**Your task**.
Copy the data from the line with "You are a computer-use agent. The width" up to and including the line with "coord(406,36)", substituting "preferences window" for "settings dialog" and leaving the rest unchanged.

━━━━━━━━━━━━━━━━

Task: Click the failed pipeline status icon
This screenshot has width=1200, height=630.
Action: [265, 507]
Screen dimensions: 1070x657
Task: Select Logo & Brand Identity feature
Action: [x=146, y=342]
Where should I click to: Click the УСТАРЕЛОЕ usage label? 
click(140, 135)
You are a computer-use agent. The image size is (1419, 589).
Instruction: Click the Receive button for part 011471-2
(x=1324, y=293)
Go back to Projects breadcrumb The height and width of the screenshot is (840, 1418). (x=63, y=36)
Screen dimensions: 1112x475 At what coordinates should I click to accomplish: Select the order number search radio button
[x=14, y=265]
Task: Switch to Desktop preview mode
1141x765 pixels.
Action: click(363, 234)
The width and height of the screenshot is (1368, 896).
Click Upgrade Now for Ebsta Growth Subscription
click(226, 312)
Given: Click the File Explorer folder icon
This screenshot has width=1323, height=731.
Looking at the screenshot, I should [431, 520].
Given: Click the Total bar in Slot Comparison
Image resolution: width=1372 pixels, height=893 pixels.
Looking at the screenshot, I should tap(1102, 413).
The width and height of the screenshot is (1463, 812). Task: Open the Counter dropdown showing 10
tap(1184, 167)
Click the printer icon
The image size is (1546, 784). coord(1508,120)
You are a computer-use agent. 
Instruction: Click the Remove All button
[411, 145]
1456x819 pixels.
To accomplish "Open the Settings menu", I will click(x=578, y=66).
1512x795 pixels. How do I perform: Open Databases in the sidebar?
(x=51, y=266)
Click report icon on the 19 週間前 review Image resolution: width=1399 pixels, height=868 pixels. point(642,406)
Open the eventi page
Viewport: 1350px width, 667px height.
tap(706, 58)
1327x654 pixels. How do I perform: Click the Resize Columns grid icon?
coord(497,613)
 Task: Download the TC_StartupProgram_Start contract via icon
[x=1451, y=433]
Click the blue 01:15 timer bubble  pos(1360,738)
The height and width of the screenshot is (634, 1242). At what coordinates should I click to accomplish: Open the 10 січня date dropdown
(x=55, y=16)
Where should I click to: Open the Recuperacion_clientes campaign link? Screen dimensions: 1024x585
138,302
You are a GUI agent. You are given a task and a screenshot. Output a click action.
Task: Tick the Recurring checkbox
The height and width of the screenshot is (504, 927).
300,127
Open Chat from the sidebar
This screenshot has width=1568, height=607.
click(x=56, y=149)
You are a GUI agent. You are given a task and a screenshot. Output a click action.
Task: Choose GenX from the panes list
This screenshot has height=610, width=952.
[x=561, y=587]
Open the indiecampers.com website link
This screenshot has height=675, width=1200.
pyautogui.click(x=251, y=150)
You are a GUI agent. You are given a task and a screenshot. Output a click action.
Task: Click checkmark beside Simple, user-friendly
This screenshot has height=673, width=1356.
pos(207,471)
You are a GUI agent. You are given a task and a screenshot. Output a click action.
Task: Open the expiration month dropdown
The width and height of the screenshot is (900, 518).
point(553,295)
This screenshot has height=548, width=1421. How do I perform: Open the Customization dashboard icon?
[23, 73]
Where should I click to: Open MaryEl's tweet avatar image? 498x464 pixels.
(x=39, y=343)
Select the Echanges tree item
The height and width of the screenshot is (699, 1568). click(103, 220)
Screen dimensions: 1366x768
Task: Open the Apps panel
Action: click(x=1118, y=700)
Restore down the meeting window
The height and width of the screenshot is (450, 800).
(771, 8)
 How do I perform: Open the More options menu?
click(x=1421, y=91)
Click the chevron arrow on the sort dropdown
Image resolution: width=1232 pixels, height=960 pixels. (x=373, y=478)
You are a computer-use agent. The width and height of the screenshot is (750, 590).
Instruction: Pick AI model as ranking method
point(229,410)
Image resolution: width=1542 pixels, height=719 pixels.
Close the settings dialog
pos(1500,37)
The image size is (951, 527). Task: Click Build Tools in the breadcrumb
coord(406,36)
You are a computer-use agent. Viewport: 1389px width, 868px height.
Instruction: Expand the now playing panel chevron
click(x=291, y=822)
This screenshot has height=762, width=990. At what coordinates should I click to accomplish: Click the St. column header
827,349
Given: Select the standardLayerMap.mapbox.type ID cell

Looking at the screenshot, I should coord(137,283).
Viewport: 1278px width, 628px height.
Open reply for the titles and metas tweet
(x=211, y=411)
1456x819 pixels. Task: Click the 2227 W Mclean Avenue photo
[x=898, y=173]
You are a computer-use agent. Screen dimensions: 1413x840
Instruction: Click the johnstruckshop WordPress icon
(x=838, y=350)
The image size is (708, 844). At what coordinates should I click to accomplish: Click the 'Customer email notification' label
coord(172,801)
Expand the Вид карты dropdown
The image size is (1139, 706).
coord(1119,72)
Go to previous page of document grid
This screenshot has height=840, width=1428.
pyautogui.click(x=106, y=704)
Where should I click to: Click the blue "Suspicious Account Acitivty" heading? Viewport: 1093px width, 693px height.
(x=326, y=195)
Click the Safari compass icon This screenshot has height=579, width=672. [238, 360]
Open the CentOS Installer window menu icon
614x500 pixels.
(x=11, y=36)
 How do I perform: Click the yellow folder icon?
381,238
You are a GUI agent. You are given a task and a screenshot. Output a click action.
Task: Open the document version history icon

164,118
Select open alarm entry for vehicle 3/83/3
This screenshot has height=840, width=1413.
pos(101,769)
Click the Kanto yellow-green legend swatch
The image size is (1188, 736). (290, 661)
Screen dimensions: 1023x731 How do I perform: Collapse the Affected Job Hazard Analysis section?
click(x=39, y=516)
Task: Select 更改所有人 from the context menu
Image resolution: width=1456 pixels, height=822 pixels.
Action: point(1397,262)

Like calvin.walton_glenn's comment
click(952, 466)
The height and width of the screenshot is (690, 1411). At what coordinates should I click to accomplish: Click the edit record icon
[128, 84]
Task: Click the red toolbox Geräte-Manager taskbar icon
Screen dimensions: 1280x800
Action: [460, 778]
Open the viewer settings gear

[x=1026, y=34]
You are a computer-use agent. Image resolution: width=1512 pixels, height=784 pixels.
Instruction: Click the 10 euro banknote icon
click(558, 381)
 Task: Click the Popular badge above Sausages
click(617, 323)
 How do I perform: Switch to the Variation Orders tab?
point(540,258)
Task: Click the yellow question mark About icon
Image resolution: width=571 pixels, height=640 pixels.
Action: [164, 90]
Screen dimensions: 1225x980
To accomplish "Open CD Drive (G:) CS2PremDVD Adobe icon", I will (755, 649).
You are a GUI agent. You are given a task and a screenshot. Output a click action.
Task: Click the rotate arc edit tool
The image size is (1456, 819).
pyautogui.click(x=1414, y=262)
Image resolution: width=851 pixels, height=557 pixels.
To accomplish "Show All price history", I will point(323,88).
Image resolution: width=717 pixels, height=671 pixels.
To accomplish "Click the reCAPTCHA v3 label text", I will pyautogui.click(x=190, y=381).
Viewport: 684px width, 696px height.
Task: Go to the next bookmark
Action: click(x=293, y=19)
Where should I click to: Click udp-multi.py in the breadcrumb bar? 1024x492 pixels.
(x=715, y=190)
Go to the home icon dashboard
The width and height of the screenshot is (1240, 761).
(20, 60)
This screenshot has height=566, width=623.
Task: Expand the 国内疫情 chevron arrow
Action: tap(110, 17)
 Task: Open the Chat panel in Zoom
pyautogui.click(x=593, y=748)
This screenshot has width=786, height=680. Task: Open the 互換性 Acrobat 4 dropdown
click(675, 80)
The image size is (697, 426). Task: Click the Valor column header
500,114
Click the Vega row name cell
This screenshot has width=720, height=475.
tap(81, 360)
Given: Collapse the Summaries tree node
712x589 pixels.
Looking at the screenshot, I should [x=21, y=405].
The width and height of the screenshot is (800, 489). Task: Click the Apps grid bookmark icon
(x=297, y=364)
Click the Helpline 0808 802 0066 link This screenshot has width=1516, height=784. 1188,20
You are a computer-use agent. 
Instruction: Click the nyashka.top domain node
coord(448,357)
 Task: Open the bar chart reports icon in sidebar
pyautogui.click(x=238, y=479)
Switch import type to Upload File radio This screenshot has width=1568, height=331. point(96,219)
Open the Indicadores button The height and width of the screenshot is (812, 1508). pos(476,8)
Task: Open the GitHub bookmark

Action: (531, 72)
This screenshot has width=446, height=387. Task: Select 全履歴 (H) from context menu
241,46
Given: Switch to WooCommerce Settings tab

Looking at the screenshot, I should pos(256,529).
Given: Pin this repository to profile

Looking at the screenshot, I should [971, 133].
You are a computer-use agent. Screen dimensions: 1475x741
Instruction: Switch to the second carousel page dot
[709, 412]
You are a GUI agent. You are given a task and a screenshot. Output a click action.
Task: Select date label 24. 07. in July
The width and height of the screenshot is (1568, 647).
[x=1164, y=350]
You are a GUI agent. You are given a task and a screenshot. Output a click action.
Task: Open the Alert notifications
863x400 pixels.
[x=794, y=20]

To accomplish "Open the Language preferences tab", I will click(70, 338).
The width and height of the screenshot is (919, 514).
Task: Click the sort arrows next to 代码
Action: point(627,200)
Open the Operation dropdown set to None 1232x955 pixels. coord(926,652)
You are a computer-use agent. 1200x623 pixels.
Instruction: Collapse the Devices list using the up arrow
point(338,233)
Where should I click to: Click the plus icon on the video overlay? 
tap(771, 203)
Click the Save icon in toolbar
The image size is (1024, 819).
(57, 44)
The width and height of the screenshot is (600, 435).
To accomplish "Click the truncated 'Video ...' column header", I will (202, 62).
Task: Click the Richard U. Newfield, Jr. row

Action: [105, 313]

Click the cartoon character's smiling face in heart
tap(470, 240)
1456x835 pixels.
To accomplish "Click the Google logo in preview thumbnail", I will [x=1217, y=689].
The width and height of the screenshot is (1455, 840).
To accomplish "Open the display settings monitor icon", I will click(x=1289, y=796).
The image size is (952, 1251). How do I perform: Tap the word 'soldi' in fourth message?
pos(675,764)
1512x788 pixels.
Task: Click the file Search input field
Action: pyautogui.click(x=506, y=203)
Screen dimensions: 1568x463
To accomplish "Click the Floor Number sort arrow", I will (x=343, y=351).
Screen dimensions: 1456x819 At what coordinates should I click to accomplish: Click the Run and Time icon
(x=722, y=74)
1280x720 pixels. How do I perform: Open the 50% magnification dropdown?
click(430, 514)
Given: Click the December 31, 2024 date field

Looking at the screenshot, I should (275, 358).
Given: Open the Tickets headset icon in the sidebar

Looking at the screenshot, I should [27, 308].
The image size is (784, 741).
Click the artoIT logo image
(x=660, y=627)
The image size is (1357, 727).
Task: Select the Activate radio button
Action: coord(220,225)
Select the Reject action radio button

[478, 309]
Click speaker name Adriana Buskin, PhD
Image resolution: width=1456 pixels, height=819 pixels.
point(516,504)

━━━━━━━━━━━━━━━━

**The answer**.
You are a computer-use agent. The width and height of the screenshot is (750, 590).
Instruction: Pick AI model as ranking method
point(229,410)
Image resolution: width=1542 pixels, height=719 pixels.
Close the preferences window
pos(1500,37)
The image size is (951, 527). Task: Click Build Tools in the breadcrumb
coord(406,36)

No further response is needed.